Chief among them is whether Congress can restrict a convention to one subject, in this case budgetbalancing. Most authorities think Congress could do that and then could ignore any action the convention took on other subjects. But it can (and no doubt would) be argued that Congress lacks that power. The argument for congressional power rests on inferences that can be drawn from the Constitution and from some of the things its authors wrote about their work. The argument against such limitations rests largely in political theory; a constitutional convention, after all, is the supreme authority of a free people.
The Constitution is also silent on who is to be represented at a convention. Should it be the states, with one vote each, as it was in 1787? Or the people as a whole with delegates allocated strictly on a population basis? Or, as Congress is, a mixture of state and popular representation? Should delegates be chosen by state legislatures or popularly elected? Presumably, Congress is the only body that can decide, since it is the body that must call the delegates together. Once they were assembled, however, they might claim the power to revise the voting pattern or any other rules that Congress had attempted to impose upon them, such as a two-thirds vote to approve amendments.
The ultimate scenario for political chaos is one in which a convention rebels against efforts by Congress to restrict its work. Suppose Congress said the convention was limited to budget-balancing, but the delegates also proposed amendments on abortion, prayer in the schools, segregation, apportionment or women's rights.

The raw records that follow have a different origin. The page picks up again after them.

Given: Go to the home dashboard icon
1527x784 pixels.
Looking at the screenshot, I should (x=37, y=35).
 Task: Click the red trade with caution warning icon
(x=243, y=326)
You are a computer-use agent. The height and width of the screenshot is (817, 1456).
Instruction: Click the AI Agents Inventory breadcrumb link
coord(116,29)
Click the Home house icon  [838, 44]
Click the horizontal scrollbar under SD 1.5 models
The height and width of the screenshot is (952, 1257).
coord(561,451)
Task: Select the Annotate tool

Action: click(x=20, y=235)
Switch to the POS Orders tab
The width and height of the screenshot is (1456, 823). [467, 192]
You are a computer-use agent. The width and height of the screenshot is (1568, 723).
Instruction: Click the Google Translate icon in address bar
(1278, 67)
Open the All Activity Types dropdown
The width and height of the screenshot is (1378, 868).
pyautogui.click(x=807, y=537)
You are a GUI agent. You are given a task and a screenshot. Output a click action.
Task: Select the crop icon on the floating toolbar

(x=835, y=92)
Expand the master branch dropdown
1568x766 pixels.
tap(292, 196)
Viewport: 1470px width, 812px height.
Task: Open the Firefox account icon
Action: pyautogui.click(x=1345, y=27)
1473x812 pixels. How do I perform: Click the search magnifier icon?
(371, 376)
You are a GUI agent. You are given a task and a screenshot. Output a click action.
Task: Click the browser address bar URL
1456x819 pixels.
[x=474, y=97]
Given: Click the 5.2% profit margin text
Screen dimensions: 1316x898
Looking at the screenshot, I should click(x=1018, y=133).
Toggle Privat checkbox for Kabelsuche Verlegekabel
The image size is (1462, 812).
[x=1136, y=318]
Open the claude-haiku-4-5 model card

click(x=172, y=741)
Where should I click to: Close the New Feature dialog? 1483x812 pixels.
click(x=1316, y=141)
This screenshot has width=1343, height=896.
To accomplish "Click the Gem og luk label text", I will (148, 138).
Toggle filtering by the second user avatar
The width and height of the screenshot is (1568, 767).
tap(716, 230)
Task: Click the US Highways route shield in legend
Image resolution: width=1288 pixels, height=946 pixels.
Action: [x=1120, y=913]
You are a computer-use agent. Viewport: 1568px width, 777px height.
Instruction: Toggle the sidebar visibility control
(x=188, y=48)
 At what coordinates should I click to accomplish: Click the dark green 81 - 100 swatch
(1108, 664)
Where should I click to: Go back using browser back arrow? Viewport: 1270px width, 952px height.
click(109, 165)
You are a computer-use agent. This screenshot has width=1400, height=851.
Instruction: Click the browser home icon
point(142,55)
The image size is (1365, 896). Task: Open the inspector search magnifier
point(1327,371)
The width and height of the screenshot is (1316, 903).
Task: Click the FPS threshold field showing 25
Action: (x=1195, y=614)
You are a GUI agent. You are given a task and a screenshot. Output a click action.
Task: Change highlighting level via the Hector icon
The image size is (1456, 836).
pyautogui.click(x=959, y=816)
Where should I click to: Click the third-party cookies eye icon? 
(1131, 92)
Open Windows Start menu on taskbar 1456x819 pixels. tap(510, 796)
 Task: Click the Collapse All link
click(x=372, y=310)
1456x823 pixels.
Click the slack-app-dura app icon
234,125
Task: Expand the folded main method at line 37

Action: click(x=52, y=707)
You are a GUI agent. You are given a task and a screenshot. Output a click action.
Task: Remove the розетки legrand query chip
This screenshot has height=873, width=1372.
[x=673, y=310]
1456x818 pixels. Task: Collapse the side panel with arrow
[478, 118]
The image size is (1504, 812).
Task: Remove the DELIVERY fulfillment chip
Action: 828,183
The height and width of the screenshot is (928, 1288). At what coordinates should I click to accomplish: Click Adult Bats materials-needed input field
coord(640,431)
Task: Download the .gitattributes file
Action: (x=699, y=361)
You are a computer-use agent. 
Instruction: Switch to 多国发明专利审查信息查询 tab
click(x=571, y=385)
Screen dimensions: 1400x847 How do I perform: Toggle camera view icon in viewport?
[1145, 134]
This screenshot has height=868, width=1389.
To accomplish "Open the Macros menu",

Those who say a convention can be limited assert Congress could simply refuse to submit those extraneous amendments to the states for ratification. That assumes the convention's work goes through Congress on its way to the states, an assumption based on the fact that Congress must decide whether state legislatures or state conventions are to do the ratifying. But the Constitution does not specifically route a convention's proposals through Congress. It merely says those proposals become effective when three-fourths of the states ratify them in the method proposed by Congress.
If a runaway convention -- asserting that it, not Congress, speaks for the people -- shipped its proposals directly to the states and told Congress merely to designate the mode of ratification, could (and should) Congress refuse to do so? Would the Supreme Court stay out of such a hassle, as it has always stayed out of arguments involving the validity of constitutional amendments? If it did, how would the impasse be resolved?
The answer to those questions, like the answers to almost all the others, is that no one knows. That's why the drive for a constitutional convention sends chills down the backs of most of those who have ever thought about the forces that could be unleashed. There are in that drive the seeds of conflicts that would make the other political crises since the Civil War look puny.